--- WHAT TO PRODUCE ---
Below are some records. Return exactly the lines from the one with "огород (167, 298)" to the one with "Global Justice (770, 1837)", and nothing else.

--- RECORDS TO PROCESS ---

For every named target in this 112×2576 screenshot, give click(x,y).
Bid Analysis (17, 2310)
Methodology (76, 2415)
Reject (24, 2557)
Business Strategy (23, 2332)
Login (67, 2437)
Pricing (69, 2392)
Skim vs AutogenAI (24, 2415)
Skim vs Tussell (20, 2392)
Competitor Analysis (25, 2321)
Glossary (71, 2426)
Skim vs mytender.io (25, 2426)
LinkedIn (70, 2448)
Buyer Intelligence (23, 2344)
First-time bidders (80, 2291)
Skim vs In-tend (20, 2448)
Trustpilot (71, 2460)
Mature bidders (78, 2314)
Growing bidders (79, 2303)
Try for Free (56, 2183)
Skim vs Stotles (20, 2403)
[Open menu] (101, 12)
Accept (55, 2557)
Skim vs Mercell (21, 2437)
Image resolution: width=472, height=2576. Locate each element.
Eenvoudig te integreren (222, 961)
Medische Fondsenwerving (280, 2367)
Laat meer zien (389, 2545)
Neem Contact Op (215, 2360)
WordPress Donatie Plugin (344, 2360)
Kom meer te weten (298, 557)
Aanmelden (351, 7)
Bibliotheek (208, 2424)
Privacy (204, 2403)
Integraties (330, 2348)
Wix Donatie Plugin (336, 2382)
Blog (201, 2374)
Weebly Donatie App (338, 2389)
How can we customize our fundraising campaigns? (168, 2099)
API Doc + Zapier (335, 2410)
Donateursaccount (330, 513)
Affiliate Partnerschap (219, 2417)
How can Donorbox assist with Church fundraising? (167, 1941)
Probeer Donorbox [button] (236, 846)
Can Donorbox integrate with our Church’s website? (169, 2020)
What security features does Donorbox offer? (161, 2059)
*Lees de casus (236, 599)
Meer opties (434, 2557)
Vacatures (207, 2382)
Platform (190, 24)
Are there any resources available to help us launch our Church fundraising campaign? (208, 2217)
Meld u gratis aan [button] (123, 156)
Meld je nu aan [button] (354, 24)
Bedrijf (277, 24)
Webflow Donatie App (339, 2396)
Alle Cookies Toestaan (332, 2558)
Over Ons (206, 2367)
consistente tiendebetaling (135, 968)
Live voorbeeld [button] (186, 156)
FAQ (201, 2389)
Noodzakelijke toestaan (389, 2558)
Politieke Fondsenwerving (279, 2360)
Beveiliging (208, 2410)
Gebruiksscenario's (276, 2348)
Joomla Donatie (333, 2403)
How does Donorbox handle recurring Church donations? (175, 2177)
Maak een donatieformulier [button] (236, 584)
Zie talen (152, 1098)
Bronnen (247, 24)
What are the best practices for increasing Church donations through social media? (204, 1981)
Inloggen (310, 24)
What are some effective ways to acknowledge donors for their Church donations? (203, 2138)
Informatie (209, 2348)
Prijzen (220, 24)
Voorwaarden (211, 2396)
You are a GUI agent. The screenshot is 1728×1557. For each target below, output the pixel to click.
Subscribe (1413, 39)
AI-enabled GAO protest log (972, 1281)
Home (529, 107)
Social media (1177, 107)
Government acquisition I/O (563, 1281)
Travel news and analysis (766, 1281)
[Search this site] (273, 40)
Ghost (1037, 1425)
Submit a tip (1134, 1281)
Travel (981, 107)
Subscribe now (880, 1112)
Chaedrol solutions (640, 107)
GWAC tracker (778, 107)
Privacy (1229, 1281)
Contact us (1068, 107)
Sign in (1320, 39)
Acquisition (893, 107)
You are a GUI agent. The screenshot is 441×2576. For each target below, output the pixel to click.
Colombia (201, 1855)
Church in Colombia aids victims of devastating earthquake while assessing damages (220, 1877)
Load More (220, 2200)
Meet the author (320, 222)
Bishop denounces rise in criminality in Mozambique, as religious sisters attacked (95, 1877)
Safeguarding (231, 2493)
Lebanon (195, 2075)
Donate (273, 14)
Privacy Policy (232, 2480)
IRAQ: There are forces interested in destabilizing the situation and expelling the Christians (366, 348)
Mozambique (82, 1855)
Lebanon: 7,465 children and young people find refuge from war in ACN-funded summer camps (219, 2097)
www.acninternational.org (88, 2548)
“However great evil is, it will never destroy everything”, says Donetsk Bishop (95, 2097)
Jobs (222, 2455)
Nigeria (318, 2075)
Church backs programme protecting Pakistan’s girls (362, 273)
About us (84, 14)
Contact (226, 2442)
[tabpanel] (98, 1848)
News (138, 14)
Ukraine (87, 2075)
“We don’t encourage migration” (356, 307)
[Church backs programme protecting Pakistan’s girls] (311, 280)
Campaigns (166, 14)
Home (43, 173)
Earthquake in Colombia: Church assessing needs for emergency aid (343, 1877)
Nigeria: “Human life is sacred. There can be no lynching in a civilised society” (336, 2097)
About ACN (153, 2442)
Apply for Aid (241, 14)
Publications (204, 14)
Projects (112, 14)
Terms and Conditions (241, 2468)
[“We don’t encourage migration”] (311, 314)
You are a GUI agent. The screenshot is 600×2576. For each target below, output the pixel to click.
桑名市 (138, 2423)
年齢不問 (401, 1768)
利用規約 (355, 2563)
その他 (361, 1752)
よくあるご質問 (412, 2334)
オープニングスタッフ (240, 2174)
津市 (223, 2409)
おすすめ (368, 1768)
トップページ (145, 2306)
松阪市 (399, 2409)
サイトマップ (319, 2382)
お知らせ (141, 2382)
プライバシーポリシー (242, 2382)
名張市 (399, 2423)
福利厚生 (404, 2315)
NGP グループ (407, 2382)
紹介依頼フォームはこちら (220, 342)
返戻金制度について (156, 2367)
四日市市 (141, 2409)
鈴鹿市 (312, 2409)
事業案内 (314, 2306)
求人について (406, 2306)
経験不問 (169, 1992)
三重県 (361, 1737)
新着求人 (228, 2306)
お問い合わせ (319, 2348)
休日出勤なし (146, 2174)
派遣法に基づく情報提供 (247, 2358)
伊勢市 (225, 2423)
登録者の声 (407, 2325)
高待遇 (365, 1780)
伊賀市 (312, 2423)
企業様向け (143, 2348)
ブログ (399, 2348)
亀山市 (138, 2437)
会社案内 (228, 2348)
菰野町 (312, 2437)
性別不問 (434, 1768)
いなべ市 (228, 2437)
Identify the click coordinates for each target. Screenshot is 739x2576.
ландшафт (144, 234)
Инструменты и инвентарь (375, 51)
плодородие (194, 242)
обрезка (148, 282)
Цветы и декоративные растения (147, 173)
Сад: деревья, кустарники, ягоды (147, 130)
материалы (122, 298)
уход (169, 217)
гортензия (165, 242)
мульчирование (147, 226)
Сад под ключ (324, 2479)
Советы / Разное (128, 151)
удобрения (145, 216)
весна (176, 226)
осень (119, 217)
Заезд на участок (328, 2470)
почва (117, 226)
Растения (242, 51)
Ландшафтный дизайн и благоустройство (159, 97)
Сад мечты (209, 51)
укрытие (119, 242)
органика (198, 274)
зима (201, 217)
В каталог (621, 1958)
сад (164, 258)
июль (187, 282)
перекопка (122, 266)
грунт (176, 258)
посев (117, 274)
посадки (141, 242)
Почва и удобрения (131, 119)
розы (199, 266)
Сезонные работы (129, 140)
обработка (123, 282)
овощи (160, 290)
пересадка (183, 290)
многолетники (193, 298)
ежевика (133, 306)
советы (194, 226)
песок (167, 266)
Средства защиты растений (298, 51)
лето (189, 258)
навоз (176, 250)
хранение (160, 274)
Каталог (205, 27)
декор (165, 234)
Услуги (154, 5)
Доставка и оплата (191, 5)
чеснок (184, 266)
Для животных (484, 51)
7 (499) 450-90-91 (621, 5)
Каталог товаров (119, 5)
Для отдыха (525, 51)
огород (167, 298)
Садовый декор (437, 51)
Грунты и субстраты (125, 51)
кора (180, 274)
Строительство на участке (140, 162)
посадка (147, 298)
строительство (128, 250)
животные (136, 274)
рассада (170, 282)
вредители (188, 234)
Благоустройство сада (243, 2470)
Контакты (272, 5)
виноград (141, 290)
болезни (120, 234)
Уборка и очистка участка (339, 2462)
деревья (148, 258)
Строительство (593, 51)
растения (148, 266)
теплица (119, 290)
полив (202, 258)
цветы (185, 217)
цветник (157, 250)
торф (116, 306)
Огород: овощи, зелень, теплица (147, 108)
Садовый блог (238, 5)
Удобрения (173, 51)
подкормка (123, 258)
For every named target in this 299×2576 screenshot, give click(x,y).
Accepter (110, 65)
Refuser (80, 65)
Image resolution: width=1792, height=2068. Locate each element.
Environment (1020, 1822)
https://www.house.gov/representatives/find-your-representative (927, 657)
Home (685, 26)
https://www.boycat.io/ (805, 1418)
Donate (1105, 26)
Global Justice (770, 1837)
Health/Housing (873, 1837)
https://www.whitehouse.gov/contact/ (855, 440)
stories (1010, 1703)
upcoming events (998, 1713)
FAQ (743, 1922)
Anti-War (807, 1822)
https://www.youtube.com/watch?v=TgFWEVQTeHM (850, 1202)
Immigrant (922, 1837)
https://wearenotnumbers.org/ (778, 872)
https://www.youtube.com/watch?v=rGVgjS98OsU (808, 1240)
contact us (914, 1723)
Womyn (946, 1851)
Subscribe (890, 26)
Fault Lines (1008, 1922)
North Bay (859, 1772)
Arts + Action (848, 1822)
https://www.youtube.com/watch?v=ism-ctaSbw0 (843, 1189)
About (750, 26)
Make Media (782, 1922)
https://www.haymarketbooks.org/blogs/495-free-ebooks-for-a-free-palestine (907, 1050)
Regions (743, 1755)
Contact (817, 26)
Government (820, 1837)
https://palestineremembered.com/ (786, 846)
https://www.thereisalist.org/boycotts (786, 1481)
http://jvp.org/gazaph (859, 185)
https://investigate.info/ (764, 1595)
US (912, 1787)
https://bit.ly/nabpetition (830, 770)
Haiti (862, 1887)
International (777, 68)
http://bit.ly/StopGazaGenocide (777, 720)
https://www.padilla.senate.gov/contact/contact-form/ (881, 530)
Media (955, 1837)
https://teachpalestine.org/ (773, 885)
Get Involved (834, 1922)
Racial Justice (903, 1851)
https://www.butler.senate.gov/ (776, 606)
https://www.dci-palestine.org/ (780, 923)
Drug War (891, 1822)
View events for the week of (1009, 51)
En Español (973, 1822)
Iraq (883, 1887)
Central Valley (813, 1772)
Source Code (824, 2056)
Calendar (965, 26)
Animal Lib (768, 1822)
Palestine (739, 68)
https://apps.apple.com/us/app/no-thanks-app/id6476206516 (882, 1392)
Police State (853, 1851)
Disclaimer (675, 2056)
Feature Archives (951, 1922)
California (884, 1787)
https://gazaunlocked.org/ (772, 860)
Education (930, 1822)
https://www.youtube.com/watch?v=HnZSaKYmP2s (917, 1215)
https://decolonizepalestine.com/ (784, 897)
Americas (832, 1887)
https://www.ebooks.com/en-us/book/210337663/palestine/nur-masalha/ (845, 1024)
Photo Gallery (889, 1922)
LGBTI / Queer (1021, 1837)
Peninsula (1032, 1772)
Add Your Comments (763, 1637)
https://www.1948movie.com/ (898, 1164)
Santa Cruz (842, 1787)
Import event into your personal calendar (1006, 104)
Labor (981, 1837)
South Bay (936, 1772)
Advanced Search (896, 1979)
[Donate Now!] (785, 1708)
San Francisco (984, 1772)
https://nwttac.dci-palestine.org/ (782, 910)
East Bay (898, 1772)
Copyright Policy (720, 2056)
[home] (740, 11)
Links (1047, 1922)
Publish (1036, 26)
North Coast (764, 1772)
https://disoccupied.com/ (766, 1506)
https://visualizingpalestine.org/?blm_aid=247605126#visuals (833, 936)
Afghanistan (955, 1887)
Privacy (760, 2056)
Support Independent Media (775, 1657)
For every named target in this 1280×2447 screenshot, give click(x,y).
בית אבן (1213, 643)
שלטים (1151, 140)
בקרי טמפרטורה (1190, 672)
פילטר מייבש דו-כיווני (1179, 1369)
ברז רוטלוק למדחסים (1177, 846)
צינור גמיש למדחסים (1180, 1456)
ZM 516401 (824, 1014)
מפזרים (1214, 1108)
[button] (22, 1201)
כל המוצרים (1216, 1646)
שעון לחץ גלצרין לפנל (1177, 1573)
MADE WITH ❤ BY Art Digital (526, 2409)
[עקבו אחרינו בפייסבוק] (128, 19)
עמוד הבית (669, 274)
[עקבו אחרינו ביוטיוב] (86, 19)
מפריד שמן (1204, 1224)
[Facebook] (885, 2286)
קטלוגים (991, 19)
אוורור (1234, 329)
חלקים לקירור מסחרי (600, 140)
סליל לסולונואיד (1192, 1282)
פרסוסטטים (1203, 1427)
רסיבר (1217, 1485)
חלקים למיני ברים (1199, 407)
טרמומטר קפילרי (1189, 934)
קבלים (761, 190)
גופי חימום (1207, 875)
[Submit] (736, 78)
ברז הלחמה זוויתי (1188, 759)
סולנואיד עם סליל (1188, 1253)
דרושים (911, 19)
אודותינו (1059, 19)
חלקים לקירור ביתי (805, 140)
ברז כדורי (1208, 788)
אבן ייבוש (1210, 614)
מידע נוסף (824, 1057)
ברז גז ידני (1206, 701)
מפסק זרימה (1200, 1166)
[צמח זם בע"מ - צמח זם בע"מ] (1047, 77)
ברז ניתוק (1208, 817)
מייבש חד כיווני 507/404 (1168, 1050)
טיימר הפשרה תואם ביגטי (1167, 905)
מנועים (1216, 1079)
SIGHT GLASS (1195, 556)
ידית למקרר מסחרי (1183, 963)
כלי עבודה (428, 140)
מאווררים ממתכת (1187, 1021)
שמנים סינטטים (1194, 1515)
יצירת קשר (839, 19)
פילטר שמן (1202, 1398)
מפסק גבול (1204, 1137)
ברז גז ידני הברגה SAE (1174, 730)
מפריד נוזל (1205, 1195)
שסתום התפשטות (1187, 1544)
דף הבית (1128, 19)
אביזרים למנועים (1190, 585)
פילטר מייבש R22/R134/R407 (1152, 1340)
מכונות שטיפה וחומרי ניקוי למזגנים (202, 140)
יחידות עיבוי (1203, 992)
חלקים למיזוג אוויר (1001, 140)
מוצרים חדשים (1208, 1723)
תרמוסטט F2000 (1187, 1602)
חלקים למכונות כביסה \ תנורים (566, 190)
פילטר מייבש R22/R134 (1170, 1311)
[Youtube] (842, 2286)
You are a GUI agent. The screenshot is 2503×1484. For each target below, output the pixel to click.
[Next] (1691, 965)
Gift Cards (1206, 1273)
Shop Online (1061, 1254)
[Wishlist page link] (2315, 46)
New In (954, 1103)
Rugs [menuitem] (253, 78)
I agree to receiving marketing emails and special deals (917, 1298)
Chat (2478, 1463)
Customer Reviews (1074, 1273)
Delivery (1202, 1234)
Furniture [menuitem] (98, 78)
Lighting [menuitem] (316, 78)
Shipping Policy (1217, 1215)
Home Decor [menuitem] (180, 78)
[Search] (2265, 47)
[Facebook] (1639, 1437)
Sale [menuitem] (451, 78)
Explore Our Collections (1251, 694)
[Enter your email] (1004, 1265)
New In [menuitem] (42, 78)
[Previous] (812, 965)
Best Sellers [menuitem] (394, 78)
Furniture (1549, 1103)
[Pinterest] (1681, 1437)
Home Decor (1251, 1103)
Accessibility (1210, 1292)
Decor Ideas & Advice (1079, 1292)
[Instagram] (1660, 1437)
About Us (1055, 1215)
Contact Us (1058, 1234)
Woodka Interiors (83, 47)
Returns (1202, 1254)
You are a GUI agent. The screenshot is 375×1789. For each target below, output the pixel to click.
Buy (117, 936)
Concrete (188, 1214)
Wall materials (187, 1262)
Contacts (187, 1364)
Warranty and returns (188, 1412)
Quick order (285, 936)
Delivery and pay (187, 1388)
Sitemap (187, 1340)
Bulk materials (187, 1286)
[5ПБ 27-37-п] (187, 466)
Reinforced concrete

--- EXERCISE RESULT ---
огород (167, 298)
Садовый декор (437, 51)
Грунты и субстраты (125, 51)
кора (180, 274)
Строительство на участке (140, 162)
посадка (147, 298)
строительство (128, 250)
животные (136, 274)
рассада (170, 282)
вредители (188, 234)
Благоустройство сада (243, 2470)
Контакты (272, 5)
виноград (141, 290)
болезни (120, 234)
Уборка и очистка участка (339, 2462)
деревья (148, 258)
Строительство (593, 51)
растения (148, 266)
теплица (119, 290)
полив (202, 258)
цветы (185, 217)
цветник (157, 250)
торф (116, 306)
Огород: овощи, зелень, теплица (147, 108)
Садовый блог (238, 5)
Удобрения (173, 51)
подкормка (123, 258)
For every named target in this 299×2576 screenshot, give click(x,y).
Accepter (110, 65)
Refuser (80, 65)
Image resolution: width=1792, height=2068. Locate each element.
Environment (1020, 1822)
https://www.house.gov/representatives/find-your-representative (927, 657)
Home (685, 26)
https://www.boycat.io/ (805, 1418)
Donate (1105, 26)
Global Justice (770, 1837)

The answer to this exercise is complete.